[DIRECTIVE A] In the rows below, reproduce verbatim every line from the one containing "Financial [718, 783]" through the one containing "these is located at coordinates (777, 1005).", including both of those lines.

[DOCUMENT TEXT]

★ ★ ★ ★ ★ ★ ★

Last Sunday's "Shark Tank" had its share of tense moments, but the toughest came when judges debated a thorny question many entrepreneurs face: Can you be truly committed to your startup if you haven't yet quit your job?
The sharks' debate raises some important points for any entrepreneur balancing passions and responsibilities.
Contestant Keisha Smith-Jeremie came to the sharks with Sanaia, an applesauce targeted to adults. The venture had already raised doubts with the sharks thanks to its hard-to-ship glass jars and her confusion over product interest and actual product sales.
But Smith-Jeremie also held down a full-time job as a head of human resources at News Corporation. This was a dealbreaker for some of the sharks, sparking a heated back-and-forth.
"If you really believed in this, you'd quit your job," said shark Kevin O'Leary.
That wasn't possible, Smith-Jeremie explained. She was her family's breadwinner. Quitting "isn't an option for everyone," she added.
O'Leary was unmoved, explaining that he could simply invest in entrepreneurs who had quit their full-time jobs.
Robert Herjavec backed her up, saying O'Leary wasn't being fair to this founder. But shark Mark Cuban weighed in further questioning Smith-Jeremie's commitment. "I get you're a breadwinner. That's always a push-pull that people have," Cuban said. "But at the same time, we all were broke. I'm not convinced."
Smith-Jeremie argued back, explaining she'd self-funded her business and invested her life savings into it. For her, she said, Sanaia was not a part-time job.
The answer did not satisfy O'Leary. "Why aren't you throwing everything into this?" he asked.
This question took Smith-Jeremie to her breaking point. She began to tear up. "I can't afford it," she said.
Robert Herjavec stepped in, saying he understood the pressures Smith-Jeremie felt. He'd felt them too. "I started my first company, I wanted to be all in," he says. "You know what? I had a mortgage, I had a child at home, I didn't have that choice."

★ ★ ★ ★ ★ ★ ★

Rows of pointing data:
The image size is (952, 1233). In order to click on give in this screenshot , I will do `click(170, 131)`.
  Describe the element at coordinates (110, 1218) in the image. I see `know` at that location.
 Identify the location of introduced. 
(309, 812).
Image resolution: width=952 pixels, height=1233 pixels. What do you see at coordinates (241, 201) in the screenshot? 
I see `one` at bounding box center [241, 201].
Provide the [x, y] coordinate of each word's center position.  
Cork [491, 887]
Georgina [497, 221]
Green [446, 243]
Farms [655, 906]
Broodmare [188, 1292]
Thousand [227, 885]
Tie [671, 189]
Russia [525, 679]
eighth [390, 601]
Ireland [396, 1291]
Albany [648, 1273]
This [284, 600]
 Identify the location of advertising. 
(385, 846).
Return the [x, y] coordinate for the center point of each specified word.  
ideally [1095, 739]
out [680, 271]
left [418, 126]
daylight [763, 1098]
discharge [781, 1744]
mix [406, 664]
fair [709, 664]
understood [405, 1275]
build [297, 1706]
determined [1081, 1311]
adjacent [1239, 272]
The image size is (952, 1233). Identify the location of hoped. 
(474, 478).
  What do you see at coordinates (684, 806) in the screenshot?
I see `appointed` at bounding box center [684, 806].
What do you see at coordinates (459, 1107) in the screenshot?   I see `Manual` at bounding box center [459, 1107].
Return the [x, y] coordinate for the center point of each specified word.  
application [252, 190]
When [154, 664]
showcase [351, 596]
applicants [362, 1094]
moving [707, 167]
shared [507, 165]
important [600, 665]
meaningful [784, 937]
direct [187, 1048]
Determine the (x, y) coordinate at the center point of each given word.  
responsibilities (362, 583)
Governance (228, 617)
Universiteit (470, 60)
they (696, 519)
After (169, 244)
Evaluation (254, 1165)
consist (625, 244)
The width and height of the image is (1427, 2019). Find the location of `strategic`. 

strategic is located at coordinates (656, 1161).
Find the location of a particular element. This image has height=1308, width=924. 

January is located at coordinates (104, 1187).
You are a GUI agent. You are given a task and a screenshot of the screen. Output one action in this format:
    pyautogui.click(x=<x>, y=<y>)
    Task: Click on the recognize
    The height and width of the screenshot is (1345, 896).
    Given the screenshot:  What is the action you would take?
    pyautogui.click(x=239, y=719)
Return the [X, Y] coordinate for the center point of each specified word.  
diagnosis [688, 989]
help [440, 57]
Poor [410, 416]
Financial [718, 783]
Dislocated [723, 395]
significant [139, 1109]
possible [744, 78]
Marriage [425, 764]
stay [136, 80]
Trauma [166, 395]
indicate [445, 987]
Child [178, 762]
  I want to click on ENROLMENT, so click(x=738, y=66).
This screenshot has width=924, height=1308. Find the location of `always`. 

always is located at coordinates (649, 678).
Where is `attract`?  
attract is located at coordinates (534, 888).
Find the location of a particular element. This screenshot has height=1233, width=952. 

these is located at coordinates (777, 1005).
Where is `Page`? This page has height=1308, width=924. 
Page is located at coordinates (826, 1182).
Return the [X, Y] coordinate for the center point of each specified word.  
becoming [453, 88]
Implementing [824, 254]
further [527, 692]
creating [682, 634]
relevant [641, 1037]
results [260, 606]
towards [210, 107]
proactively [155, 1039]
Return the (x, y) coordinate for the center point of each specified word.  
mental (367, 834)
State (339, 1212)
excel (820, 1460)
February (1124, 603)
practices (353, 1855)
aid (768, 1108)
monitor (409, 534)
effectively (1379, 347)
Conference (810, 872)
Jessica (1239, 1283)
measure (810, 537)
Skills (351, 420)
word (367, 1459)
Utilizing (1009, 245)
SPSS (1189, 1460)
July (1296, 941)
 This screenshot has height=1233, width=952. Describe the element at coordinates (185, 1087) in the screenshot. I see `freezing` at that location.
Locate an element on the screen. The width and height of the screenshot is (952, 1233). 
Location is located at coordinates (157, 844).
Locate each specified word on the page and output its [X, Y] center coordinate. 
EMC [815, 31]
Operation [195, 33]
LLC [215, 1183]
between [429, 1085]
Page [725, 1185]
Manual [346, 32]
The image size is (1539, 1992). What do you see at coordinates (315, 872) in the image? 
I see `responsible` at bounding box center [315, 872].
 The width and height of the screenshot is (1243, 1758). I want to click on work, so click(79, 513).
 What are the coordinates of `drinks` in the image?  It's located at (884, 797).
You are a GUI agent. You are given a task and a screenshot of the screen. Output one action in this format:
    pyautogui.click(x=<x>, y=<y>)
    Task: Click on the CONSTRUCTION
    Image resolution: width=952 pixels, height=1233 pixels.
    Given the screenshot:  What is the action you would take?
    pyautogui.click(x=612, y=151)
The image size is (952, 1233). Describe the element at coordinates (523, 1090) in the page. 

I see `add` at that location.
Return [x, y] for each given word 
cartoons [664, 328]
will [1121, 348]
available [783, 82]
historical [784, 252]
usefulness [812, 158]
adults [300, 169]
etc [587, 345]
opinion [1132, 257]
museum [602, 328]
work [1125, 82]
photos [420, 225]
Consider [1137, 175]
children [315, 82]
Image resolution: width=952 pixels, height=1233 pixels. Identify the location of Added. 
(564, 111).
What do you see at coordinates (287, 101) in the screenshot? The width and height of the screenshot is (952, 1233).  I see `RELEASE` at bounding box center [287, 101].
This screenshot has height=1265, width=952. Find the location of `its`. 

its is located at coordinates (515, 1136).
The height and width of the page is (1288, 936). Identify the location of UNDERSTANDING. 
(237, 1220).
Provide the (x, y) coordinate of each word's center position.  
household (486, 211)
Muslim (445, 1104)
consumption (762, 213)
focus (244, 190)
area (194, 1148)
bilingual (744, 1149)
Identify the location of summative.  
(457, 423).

★ ★ ★ ★ ★ ★ ★

[DIRECTIVE B] According to the article about the "Shark Tank" episode, what full-time job did Keisha Smith-Jeremie hold?

[EXPECTED ANSWER A]
Financial [718, 783]
Dislocated [723, 395]
significant [139, 1109]
possible [744, 78]
Marriage [425, 764]
stay [136, 80]
Trauma [166, 395]
indicate [445, 987]
Child [178, 762]
  I want to click on ENROLMENT, so click(x=738, y=66).
This screenshot has width=924, height=1308. Find the location of `always`. 

always is located at coordinates (649, 678).
Where is `attract`?  
attract is located at coordinates (534, 888).
Find the location of a particular element. This screenshot has height=1233, width=952. 

these is located at coordinates (777, 1005).

[EXPECTED ANSWER B] She was head of human resources at News Corporation.